▶ **Passage provided**:

# Big traps



## milzy (Aug 9, 2010)

Hi I want traps like Goldberg. What are the best exercisers to achieve nice big traps? Thanks.


----------



## Dan1234 (Apr 2, 2011)

shrugs and reverse flys


----------



## steven_SRi (Nov 5, 2009)

ive had good trap development from heavy deadlifts alone, also throw in some heavy shrugs if you want, personally i dont. but different things for different people


----------



## Fatstuff (Mar 2, 2010)

Deadlifts, upward rows, shrugs


----------



## roadwarrior (Apr 29, 2006)

I've got huge traps and I got them by holding things for a very long time  ). I would recommend pushing a very heavy wheel barrow for a length of time. all the quick rep stuff pales in comparison.


----------



## bayman (Feb 27, 2010)

Deads, Farmers walks and shrugs. Unfortunately shrugs aren't too good for overall shoulder health.


----------



## bry1979 (May 2, 2010)

i find v heavy bb shrugs add most mass.


----------



## evolution (Jul 18, 2009)

> Deadlifts, upward rows, shrugs


 this m8t, i do them on shoulder day,to start mine off i smashed front and rear shrugs then added dumbell side shrugs do this once a week for 6 weeks. IF YOU BUILD IT THEY WILL COME.


----------



## dtlv (Jul 24, 2009)

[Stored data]
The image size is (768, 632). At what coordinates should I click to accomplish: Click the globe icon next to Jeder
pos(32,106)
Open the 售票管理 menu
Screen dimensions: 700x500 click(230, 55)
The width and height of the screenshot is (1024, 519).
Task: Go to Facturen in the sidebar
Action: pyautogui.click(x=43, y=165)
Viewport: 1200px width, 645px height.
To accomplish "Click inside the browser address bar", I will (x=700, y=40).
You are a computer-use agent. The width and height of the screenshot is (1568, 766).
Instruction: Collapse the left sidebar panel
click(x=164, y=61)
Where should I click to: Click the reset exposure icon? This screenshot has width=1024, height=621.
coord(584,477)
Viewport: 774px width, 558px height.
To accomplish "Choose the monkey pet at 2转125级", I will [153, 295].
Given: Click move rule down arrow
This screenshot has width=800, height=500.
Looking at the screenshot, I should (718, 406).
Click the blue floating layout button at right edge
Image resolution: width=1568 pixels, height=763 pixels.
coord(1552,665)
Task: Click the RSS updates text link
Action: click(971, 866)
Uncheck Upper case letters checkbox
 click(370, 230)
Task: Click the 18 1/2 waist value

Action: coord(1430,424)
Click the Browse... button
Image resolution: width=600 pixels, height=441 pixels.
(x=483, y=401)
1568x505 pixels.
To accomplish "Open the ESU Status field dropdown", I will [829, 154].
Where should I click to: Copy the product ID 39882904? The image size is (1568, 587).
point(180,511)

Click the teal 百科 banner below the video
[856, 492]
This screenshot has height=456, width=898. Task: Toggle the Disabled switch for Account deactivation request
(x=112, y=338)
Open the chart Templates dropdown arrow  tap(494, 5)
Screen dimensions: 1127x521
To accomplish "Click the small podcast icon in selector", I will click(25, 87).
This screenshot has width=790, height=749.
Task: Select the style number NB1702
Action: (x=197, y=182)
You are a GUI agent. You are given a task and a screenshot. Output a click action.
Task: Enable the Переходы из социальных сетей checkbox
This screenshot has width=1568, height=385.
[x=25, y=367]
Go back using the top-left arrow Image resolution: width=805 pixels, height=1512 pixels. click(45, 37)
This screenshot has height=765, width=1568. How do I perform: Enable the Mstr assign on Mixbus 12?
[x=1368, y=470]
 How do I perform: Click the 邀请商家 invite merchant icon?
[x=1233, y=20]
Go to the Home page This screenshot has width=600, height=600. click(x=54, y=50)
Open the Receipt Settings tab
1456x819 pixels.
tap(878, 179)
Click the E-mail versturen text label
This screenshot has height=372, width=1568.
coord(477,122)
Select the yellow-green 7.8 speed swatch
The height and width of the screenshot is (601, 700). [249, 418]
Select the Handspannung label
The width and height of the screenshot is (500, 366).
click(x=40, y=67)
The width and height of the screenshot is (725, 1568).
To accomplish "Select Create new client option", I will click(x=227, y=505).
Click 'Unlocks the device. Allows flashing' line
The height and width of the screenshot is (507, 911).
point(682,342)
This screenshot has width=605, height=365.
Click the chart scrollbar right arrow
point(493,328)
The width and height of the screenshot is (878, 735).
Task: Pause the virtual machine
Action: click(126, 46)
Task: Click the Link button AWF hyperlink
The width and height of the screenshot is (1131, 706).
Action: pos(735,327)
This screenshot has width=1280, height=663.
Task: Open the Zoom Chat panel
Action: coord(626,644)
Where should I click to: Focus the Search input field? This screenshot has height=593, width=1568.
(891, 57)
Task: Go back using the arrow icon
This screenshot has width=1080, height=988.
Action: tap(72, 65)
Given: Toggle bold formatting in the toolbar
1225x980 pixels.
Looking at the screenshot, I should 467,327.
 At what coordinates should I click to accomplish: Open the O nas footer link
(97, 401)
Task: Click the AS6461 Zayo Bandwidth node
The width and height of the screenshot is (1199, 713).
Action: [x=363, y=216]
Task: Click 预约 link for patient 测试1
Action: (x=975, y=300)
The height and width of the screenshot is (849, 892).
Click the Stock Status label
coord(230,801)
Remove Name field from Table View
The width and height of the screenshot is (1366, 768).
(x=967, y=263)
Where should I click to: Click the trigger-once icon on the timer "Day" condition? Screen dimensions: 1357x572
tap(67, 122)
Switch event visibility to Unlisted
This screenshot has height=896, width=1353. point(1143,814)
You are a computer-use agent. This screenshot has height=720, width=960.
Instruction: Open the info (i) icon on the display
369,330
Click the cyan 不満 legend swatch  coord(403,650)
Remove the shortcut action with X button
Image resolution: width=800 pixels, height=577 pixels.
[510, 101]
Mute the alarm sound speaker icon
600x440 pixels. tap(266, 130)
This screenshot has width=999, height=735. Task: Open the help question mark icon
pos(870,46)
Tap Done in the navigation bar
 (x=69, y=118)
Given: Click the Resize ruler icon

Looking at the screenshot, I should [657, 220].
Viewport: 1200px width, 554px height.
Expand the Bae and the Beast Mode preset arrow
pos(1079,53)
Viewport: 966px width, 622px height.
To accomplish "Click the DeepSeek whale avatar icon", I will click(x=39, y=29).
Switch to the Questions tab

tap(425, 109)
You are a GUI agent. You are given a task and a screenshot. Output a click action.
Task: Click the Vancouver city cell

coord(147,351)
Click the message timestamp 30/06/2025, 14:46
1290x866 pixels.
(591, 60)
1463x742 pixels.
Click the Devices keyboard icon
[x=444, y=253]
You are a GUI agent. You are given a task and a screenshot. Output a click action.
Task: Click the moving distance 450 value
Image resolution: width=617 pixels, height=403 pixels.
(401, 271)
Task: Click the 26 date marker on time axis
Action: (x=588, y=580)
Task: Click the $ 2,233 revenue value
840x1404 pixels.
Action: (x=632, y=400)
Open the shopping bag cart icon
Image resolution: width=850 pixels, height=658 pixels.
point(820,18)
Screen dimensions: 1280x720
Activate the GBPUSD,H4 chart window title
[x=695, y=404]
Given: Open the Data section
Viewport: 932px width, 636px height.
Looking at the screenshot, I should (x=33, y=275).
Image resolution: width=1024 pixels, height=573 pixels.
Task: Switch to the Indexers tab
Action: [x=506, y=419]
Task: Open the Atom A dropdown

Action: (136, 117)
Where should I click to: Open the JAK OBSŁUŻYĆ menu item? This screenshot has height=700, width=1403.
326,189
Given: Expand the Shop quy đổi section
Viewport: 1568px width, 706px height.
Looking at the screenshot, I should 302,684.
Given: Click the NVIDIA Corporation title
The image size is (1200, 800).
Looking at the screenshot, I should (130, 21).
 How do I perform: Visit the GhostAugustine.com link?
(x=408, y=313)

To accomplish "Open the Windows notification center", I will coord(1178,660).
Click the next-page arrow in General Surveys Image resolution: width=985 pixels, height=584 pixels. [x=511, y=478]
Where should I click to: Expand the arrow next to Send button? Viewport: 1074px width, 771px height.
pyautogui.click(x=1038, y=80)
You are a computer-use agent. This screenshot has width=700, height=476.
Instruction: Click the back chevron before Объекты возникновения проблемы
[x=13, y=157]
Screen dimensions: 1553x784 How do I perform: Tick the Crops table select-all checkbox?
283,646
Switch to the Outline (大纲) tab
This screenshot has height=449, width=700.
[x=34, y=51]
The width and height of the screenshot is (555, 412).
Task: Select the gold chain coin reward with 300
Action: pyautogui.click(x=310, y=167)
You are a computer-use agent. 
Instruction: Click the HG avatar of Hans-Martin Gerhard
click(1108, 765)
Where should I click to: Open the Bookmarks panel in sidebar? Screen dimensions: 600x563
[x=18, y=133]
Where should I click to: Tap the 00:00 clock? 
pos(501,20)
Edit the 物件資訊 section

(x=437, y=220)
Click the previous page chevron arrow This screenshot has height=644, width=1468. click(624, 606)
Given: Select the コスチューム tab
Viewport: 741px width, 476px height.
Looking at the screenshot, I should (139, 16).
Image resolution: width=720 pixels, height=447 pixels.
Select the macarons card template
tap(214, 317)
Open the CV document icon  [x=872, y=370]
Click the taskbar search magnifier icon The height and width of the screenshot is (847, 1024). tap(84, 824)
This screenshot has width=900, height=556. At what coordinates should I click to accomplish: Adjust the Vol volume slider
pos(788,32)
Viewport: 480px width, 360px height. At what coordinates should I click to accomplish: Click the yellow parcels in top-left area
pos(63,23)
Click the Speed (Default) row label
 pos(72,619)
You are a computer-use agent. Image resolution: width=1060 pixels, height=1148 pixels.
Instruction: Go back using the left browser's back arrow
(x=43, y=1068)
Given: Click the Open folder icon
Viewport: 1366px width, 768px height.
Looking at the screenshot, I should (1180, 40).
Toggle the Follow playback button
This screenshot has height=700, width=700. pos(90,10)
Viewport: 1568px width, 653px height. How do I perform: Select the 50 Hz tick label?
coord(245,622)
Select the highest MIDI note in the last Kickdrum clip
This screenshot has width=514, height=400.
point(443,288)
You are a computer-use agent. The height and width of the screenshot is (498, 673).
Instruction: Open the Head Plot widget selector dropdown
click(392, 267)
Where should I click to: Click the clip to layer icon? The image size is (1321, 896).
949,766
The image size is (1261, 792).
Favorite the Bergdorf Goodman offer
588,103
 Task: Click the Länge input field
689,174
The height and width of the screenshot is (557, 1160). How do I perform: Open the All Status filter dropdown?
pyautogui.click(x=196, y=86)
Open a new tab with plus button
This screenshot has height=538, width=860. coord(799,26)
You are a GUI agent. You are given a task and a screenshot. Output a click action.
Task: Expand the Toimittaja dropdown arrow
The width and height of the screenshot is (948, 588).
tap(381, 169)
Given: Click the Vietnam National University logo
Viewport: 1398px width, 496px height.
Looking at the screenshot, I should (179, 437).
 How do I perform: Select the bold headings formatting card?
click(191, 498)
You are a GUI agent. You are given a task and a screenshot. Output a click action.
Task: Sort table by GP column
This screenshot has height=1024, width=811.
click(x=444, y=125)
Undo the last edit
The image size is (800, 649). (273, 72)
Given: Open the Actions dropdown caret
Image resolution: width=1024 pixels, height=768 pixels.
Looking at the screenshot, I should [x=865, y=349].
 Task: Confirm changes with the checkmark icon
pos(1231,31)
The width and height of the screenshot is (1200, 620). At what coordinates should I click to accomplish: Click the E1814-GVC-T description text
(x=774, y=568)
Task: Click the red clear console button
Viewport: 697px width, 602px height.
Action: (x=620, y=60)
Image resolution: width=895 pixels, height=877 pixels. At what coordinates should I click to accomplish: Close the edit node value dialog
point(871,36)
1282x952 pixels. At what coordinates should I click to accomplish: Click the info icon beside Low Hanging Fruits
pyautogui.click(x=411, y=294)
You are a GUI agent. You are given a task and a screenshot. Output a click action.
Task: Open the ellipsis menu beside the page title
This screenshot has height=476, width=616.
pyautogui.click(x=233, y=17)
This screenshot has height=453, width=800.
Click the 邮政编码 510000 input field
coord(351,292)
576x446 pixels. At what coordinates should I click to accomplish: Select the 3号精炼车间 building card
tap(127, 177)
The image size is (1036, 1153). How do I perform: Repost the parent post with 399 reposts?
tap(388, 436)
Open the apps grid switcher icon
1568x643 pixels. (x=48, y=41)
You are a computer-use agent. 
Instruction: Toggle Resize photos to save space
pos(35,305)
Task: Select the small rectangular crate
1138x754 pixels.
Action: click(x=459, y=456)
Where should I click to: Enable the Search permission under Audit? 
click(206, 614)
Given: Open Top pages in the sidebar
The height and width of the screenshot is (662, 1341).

▶ **Tasks to carry out**:
1. In the big traps thread, what drawback of shrugs does bayman mention?
2. Please continue the big traps thread from the point where it stops.
The stored lines are separate material, apart from the big traps thread.

▶ **Answers by item**:
1. Shrugs aren't too good for overall shoulder health.

2.
Best way to get Goldbergs traps would be to steal his genetics :lol:

Deadlifts, shrugs, and an explosive movement like snatches, cleans, powercleans or highpulls. Cleans and highpulls are great for the lower and mid traps and can really thicken up the area around and between the shoulder blades. Facedown incline shrugs are also great for that area.


----------



## LunaticSamurai (May 19, 2009)

Milzeh said:


> Hi I want traps like Goldberg. What are the best exercisers to achieve nice big traps? Thanks.


As mentioned before, any type of shrug will do, plus deads...

Just remember that big traps will make you look like a div if everything else is not in proportion. I have a mate that keeps going on about big traps, i keep telling him he needs some shoulders, chest, bi´s, tri´s, abs, back, quads, glutes, hams, calves......... You get the idea.!


----------



## MRSTRONG (Apr 18, 2009)

farmers walk - frame carry - deadlifts .


----------



## paddyrr3 (Oct 15, 2010)

Deadlifts will hit them, I used to do shrugs and my traps have grown more since I binned the shrugs and concentrated on heavy deads.


----------



## 12sec1/4 (May 25, 2009)

Why is it not good to roll your shoulders when doing shrugs?

Somebody told me not too but couldn't answer why... Just that's what he was told... ?


----------



## MRSTRONG (Apr 18, 2009)

12sec1/4 said:


> Why is it not good to roll your shoulders when doing shrugs?
> 
> Somebody told me not too but couldn't answer why... Just that's what he was told... ?


puts excessive strain on the rotator cuff .


----------



## Guest (May 23, 2011)

Dtlv74 said:


> Best way to get Goldbergs traps would be to steal his genetics :lol:
> 
> Deadlifts, shrugs, and an explosive movement like snatches, cleans, powercleans or highpulls. Cleans and highpulls are great for the lower and mid traps and can really thicken up the area around and between the shoulder blades. Facedown incline shrugs are also great for that area.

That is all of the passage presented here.